▶ _Written task_
Copy the entries below exactly as they appear, line for line, leaving out the pictures.

▶ _Supplied data_
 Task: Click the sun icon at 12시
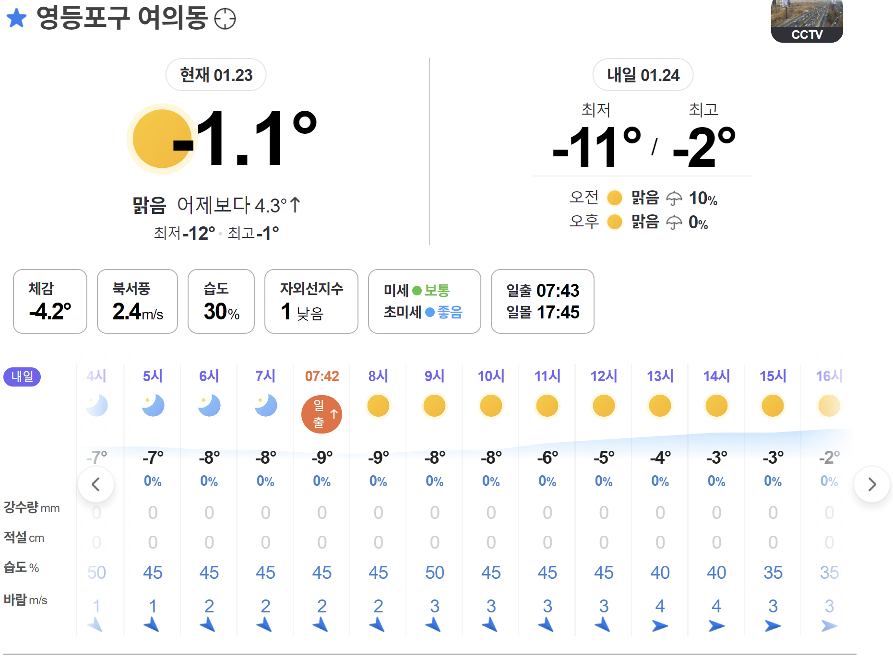[604, 406]
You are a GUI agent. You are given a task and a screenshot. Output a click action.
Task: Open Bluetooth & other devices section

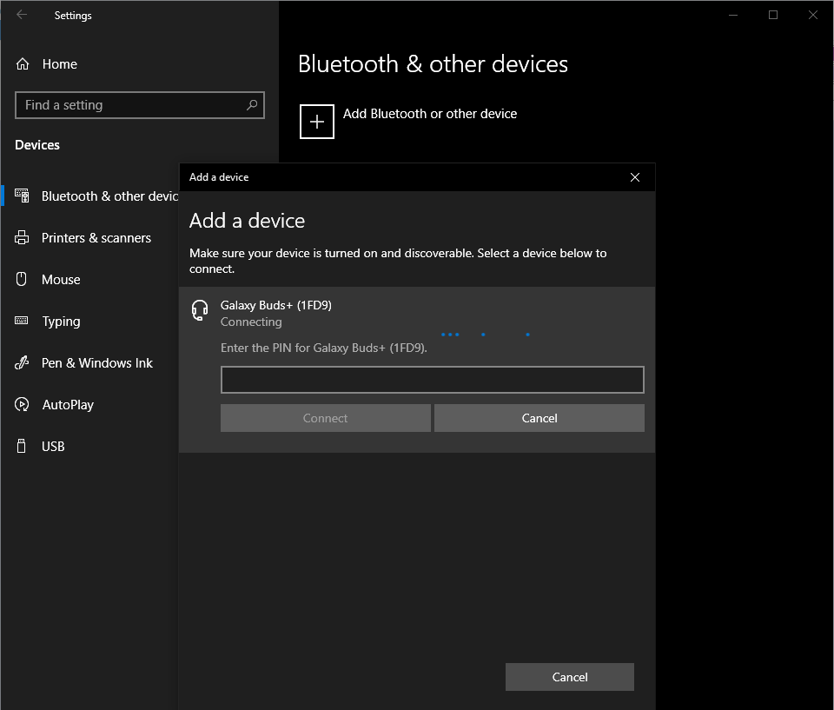109,196
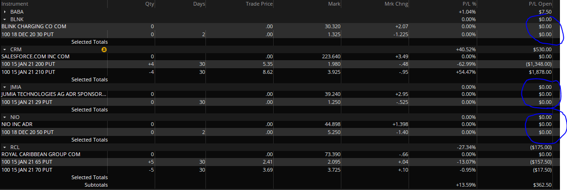The image size is (567, 190).
Task: Collapse the NIO position group
Action: 4,117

▶ _Task answer_
 Task: Click the sun icon at 12시
[604, 406]
You are a GUI agent. You are given a task and a screenshot. Output a click action.
Task: Open Bluetooth & other devices section

109,196
The image size is (567, 190).
Task: Collapse the NIO position group
Action: 4,117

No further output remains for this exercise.